• _The problem_
The entries are to be returned exactly as written.

• _Records for the task_
☆ ☆ ☆

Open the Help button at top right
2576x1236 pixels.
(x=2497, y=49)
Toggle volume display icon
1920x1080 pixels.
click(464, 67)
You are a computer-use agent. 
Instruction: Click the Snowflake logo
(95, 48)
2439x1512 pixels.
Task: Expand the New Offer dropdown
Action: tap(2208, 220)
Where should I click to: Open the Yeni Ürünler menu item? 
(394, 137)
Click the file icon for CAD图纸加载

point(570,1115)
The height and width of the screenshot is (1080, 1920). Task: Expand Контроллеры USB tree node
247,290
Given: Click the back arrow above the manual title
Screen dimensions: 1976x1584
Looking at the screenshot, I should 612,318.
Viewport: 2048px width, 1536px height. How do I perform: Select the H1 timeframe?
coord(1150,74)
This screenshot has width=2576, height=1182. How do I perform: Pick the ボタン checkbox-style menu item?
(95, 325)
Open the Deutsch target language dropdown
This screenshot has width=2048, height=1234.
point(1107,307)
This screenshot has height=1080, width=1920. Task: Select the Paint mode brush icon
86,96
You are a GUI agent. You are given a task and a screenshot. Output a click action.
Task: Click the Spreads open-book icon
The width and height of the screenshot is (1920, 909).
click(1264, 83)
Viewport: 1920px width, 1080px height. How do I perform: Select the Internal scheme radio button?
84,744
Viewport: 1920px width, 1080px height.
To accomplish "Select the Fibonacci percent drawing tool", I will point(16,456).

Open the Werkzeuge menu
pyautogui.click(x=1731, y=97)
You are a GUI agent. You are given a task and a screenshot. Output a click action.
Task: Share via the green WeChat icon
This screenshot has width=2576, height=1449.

☆ ☆ ☆

• _Answer_
Open the Help button at top right
2576x1236 pixels.
(x=2497, y=49)
Toggle volume display icon
1920x1080 pixels.
click(464, 67)
You are a computer-use agent. 
Instruction: Click the Snowflake logo
(95, 48)
2439x1512 pixels.
Task: Expand the New Offer dropdown
Action: tap(2208, 220)
Where should I click to: Open the Yeni Ürünler menu item? 
(394, 137)
Click the file icon for CAD图纸加载

point(570,1115)
The height and width of the screenshot is (1080, 1920). Task: Expand Контроллеры USB tree node
247,290
Given: Click the back arrow above the manual title
Screen dimensions: 1976x1584
Looking at the screenshot, I should 612,318.
Viewport: 2048px width, 1536px height. How do I perform: Select the H1 timeframe?
coord(1150,74)
This screenshot has width=2576, height=1182. How do I perform: Pick the ボタン checkbox-style menu item?
(95, 325)
Open the Deutsch target language dropdown
This screenshot has width=2048, height=1234.
point(1107,307)
This screenshot has height=1080, width=1920. Task: Select the Paint mode brush icon
86,96
You are a GUI agent. You are given a task and a screenshot. Output a click action.
Task: Click the Spreads open-book icon
The width and height of the screenshot is (1920, 909).
click(1264, 83)
Viewport: 1920px width, 1080px height. How do I perform: Select the Internal scheme radio button?
84,744
Viewport: 1920px width, 1080px height.
To accomplish "Select the Fibonacci percent drawing tool", I will point(16,456).

Open the Werkzeuge menu
pyautogui.click(x=1731, y=97)
You are a GUI agent. You are given a task and a screenshot. Output a click action.
Task: Share via the green WeChat icon
This screenshot has width=2576, height=1449.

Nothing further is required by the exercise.